Solar radiation-induced synthesis of bacterial cellulose/silver nanoparticles (BC/AgNPs) composite using BC as reducing and capping agent.

In the present work, a simple, novel, and ecofriendly method for synthesis of silver nanoparticles (AgNPs) and BC/AgNP composite using bacterial cellulose (BC) nanofibers soaked in AgNO3 solution under induction action of solar radiation. The photochemical reduction of silver Ag + ions into silver nanoparticles (Ago) was confirmed using UV visible spectra; the surface plasmon resonance of synthesized AgNPs was localized around 425 nm.
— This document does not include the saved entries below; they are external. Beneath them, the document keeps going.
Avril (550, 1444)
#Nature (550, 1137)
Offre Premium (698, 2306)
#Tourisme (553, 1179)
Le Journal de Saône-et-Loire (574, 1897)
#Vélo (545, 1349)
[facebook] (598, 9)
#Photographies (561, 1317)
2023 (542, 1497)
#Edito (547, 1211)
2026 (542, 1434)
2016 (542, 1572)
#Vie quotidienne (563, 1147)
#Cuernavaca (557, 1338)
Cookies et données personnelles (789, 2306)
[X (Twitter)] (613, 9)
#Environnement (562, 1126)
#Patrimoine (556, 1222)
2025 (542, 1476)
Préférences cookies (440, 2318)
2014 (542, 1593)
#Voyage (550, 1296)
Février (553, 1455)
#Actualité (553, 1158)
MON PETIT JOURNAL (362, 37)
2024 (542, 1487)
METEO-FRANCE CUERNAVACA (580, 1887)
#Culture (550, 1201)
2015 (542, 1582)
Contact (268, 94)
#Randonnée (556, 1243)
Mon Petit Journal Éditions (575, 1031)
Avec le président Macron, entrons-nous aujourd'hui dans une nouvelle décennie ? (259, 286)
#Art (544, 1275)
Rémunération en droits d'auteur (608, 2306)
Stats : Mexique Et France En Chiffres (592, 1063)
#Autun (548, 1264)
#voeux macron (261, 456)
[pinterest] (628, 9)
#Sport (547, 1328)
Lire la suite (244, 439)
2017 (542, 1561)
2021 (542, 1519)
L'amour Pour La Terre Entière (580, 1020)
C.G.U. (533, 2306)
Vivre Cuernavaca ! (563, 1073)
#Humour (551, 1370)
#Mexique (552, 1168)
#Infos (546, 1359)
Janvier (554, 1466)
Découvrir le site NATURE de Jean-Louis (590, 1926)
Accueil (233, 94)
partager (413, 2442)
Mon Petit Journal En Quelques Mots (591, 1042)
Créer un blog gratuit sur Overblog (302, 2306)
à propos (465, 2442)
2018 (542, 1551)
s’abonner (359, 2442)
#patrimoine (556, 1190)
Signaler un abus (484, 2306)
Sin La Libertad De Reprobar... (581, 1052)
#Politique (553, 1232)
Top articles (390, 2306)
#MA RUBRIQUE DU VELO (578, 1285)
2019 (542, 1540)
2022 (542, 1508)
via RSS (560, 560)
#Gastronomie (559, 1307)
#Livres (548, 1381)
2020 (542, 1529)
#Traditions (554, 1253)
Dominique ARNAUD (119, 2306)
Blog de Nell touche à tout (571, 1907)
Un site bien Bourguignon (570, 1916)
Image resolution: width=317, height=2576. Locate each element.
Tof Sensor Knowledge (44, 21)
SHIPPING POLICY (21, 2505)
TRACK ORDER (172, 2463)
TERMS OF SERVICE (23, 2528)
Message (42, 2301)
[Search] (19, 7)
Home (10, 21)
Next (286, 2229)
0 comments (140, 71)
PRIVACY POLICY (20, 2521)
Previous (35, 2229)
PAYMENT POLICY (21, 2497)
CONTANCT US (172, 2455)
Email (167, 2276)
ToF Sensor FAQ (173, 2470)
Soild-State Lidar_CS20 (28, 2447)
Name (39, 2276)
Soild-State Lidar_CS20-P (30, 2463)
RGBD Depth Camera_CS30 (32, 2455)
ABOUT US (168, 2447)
The mean diameter of AgNPs obtained by DLS analysis was 52.0 nm with a zeta potential value of - 9.98 mV. TEM images showed a spherical shape of AgNPs. The formation of BC/AgNP composite was confirmed by FESEM, EDX, FTIR, and XRD analysis. FESEM images for BC showed the 3D structures of BC nanofibers and the deposited AgNPs in the BC crystalline nanofibers. XRD measurements revealed the high crystallinity of BC and BC/AgNP composite with crystal sizes of 5.13 and 5.6 nm, respectively. BC/AgNP composite and AgNPs exhibited strong antibacterial activity against both Gram-positive and Gram-negative bacteria. The present work introduces a facile green approach for BC/AgNP composite synthesis and its utility as potential food packaging and wound dressings, as well as sunlight indicator application.